I'll add another one to this:
Make sure your transaction isolation level and database options are set appropriately. If your SQL server is set not to use row versioning, or you're using an isolation level on other queries where you will wait for the rows to be deleted, you could be setting yourself up for some very poor performance while the operation is happening.
On very large tables where you have a very specific set of criteria for deletes, you could also partition the table, switch out the partition, and then process the deletions.
The SQLCAT team has been using this technique on really really large volumes of data. I found some references to it here but I'll try and find something more definitive.

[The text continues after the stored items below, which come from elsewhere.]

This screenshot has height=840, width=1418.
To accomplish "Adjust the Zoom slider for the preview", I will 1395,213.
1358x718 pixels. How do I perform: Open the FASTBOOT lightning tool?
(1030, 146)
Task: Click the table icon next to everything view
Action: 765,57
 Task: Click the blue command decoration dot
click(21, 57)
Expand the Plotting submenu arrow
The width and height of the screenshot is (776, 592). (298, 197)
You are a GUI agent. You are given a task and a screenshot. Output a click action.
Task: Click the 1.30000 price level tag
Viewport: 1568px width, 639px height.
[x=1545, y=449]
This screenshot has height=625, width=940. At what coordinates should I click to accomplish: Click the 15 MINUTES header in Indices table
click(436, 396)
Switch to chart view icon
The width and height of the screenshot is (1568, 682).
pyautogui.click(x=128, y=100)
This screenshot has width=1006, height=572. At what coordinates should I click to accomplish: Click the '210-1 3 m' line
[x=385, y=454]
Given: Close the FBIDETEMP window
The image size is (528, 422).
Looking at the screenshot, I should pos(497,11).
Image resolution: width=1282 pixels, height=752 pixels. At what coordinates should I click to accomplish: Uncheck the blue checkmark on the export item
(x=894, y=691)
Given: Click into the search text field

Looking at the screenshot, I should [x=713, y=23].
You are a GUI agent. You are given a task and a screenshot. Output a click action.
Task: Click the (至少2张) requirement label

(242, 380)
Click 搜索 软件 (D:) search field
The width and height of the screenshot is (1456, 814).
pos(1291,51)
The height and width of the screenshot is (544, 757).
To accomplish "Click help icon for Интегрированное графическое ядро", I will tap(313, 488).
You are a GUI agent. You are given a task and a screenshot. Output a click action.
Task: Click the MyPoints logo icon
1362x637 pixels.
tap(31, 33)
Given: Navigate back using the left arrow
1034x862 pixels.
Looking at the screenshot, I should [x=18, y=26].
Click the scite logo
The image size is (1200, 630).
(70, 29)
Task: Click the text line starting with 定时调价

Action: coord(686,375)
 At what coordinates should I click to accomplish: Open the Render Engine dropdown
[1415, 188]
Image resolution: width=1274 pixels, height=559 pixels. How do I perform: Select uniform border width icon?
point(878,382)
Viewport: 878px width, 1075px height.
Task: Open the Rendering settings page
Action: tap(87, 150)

I think, the big trap with delete that kill the performance is that sql after each row deleted, it updates all the related indexes for any column in this row. what about delting all indexes before bulk delete?
There are deletes and then there are deletes. If you are aging out data as part of a trim job, you will hopefully be able to delete contiguous blocks of rows by clustered key. If you have to age out data from a high volume table that is not contiguous it is very very painful.
If it is true that UPDATES are faster than DELETES, you could add a status column called DELETED and filter on it in your selects. Then run a proc at night that does the actual deletes.
Do you have foreign keys with referential integrity activated?
Do you have triggers active?
Simplify any use of functions in your WHERE clause! Example:
DELETE FROM Claims
WHERE dbo.YearMonthGet(DataFileYearMonth) = dbo.YearMonthGet(#DataFileYearMonth)
This form of the WHERE clause required 8 minutes to delete 125,837 records.
The YearMonthGet function composed a date with the year and month from the input date and set day = 1. This was to ensure we deleted records based on year and month but not day of month.
I rewrote the WHERE clause to:
WHERE YEAR(DataFileYearMonth) = YEAR(#DataFileYearMonth)
AND MONTH(DataFileYearMonth) = MONTH(#DataFileYearMonth)
The result: The delete required about 38-44 seconds to delete those 125,837 records!